__WORK REQUEST__. How many lines in the entries below include the word "card"? Respond with the number only.

__RECORDS FOR THE TASK__.
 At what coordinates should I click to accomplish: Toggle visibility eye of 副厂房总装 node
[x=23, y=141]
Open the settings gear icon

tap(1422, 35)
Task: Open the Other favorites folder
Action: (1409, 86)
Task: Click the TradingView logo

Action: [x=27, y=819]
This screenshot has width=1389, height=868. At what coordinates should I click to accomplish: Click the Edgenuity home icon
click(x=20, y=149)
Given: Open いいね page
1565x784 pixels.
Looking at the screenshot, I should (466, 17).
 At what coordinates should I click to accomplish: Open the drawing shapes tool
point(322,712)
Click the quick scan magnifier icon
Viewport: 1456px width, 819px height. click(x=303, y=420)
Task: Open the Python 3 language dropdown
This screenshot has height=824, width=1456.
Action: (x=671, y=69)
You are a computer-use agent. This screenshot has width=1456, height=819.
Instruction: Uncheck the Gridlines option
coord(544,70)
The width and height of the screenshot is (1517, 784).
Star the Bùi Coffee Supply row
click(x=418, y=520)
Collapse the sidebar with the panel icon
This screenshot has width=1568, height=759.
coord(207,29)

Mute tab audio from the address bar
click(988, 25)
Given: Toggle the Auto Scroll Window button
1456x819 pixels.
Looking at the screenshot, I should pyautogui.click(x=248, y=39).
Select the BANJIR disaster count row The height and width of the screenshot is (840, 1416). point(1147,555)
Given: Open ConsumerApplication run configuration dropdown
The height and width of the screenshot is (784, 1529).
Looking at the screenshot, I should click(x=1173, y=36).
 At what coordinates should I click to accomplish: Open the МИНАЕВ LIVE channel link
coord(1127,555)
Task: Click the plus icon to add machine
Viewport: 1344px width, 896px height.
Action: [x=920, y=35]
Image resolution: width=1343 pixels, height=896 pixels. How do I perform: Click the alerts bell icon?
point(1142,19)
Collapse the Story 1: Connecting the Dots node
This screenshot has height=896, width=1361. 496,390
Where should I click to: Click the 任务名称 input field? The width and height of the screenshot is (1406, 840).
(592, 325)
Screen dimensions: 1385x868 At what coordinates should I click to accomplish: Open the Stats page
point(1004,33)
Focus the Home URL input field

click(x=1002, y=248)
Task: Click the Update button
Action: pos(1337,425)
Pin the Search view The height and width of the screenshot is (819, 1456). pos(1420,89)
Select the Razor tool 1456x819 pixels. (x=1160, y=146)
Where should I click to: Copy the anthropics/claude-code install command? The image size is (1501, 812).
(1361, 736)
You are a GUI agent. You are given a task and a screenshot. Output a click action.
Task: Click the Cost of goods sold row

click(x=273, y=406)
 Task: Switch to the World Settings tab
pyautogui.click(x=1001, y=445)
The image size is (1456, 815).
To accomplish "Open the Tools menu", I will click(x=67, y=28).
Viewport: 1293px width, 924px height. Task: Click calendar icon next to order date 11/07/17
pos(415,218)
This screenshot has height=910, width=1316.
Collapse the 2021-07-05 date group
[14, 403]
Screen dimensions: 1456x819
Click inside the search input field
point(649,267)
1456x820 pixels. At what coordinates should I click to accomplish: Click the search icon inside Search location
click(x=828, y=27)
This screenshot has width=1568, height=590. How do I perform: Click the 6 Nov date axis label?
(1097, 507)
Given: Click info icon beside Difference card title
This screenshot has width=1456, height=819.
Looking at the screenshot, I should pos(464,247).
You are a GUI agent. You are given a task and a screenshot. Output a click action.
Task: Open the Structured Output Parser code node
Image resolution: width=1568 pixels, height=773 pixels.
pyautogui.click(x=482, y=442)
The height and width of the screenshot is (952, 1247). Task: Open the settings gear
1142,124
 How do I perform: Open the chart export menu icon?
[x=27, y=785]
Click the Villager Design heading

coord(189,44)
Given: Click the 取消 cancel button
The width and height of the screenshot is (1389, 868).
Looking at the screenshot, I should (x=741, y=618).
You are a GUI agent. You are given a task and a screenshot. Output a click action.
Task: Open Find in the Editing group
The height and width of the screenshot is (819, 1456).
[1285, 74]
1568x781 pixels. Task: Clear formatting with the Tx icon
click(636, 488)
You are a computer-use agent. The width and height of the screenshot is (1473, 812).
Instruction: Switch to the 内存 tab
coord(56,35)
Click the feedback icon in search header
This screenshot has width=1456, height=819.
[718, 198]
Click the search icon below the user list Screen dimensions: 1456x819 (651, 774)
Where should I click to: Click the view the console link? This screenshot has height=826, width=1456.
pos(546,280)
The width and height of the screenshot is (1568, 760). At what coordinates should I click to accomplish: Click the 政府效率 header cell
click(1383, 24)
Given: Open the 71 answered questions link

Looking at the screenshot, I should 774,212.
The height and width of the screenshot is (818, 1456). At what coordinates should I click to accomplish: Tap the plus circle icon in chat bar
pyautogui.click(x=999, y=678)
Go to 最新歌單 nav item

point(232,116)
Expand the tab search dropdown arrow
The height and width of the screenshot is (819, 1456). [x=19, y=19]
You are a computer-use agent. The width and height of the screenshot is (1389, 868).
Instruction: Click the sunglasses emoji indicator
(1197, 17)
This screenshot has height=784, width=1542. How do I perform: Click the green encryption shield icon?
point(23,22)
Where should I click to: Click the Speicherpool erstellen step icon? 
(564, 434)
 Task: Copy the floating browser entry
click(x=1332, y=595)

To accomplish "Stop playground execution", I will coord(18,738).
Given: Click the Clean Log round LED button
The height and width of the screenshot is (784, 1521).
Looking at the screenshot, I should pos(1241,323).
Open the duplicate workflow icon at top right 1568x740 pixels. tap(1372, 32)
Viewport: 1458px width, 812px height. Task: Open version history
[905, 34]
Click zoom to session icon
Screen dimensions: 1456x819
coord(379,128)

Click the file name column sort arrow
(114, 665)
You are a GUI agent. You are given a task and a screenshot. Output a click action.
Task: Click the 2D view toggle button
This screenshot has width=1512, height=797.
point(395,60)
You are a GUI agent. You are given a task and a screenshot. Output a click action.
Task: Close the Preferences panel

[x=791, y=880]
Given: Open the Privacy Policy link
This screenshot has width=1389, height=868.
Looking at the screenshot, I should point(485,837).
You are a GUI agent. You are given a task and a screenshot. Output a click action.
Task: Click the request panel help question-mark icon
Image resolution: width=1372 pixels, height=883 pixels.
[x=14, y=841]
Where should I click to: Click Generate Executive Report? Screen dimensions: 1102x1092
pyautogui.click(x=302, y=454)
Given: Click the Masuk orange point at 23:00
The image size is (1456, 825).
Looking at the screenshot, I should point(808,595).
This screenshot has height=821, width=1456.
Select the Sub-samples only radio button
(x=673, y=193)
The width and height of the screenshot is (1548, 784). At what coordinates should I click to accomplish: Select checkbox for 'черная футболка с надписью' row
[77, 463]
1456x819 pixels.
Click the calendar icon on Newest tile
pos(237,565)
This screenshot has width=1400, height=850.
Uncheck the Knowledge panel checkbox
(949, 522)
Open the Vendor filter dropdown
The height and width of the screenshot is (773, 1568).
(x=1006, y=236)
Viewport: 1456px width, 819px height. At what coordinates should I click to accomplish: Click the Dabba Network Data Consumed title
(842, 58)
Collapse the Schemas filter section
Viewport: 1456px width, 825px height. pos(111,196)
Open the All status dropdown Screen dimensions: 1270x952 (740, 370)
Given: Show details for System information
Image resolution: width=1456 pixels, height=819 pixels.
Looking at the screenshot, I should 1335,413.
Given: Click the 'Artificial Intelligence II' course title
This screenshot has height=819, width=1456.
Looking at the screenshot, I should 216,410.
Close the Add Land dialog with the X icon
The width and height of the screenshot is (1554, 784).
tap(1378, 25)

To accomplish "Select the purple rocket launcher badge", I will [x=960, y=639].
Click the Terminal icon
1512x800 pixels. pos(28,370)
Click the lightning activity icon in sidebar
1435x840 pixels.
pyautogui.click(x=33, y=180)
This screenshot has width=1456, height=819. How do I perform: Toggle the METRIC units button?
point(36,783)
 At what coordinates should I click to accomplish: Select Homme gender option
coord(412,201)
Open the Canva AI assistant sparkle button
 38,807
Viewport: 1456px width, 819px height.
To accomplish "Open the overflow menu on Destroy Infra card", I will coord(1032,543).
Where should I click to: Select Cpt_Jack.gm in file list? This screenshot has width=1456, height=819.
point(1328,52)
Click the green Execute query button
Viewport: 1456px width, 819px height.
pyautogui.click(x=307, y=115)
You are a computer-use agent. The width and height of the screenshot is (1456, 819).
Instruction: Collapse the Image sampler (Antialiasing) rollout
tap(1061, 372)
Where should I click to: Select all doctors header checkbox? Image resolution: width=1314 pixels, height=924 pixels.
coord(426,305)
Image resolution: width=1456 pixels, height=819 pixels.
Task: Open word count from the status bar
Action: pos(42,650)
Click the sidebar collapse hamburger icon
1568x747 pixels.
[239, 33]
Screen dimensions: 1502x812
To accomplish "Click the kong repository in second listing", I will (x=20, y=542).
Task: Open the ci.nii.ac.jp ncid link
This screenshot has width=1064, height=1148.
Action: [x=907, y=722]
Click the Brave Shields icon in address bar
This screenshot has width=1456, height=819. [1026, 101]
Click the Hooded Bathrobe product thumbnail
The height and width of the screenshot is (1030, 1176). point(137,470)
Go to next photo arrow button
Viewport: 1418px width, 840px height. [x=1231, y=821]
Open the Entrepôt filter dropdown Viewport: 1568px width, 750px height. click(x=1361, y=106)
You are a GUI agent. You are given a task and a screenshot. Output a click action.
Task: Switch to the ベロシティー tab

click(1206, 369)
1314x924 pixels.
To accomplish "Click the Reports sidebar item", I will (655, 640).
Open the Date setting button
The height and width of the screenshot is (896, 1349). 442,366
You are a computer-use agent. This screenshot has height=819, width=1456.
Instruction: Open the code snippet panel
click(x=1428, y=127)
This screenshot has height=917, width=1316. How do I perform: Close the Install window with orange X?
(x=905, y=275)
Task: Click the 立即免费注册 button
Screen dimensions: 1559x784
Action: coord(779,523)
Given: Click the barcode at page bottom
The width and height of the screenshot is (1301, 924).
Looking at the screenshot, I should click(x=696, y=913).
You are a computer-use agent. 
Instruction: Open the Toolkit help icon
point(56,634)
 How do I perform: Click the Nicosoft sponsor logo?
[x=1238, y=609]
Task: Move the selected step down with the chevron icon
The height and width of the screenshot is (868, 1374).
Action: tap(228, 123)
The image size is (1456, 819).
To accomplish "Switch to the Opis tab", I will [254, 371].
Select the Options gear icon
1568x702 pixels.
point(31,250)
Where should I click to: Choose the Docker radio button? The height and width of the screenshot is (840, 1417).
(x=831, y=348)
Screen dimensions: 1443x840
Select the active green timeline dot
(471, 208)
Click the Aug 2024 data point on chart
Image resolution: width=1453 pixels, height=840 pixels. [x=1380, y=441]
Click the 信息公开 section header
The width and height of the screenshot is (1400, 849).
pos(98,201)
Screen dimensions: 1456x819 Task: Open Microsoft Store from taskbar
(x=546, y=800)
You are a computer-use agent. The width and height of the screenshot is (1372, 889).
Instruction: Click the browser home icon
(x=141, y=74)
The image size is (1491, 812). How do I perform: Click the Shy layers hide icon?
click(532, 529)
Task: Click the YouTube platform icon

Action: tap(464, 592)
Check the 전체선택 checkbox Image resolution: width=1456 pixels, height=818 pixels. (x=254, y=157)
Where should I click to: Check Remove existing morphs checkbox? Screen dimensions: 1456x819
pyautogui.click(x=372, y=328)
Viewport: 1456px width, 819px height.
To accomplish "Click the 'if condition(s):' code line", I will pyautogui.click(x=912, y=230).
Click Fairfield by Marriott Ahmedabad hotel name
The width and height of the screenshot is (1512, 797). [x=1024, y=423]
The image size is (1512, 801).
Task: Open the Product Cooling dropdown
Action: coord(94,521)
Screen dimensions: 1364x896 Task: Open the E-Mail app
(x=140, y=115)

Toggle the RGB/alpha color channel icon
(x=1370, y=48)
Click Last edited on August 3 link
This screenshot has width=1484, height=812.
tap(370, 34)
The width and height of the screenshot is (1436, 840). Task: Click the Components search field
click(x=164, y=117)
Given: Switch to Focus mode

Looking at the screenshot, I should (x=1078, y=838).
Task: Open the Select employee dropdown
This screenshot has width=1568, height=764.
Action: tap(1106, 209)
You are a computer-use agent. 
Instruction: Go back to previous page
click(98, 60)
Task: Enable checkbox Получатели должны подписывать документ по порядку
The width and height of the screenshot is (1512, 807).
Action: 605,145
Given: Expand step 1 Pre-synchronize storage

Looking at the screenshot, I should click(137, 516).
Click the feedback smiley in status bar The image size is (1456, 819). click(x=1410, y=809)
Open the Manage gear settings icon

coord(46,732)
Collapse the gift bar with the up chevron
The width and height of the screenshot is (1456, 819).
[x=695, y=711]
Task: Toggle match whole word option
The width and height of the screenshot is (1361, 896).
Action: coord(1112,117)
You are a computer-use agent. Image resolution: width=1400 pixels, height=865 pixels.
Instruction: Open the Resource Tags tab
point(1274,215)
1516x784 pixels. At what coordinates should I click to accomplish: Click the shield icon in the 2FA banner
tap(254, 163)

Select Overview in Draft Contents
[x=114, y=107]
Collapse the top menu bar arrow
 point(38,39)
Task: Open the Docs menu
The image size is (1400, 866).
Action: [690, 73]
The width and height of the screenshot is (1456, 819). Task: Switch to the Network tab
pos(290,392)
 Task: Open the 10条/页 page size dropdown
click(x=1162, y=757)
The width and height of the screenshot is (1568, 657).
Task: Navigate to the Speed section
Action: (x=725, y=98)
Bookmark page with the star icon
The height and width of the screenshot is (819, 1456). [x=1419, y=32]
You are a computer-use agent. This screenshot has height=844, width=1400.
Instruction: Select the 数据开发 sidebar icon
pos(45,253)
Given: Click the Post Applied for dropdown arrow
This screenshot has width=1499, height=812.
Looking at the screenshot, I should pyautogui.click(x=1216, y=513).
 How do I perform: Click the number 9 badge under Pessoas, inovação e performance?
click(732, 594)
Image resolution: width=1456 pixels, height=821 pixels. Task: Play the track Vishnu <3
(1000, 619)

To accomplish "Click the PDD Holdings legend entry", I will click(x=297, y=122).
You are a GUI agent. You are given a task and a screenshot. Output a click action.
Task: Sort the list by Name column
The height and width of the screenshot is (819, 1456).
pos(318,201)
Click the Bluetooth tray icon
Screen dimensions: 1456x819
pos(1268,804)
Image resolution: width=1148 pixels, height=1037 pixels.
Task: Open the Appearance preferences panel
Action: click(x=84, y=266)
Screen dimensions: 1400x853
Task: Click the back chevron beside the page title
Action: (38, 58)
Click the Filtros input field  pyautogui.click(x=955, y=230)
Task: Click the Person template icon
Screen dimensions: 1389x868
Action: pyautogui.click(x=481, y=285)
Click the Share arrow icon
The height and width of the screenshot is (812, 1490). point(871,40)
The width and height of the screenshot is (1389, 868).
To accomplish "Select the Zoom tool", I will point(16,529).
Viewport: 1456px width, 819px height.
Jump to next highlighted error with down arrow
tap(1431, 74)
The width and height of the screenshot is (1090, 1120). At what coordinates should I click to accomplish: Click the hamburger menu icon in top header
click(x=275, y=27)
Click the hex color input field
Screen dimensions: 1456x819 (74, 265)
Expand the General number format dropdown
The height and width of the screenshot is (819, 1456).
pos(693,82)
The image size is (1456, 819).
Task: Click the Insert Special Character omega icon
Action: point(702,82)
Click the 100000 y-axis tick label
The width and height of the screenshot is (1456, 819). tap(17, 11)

__SOLUTION TO THIS TASK__. 2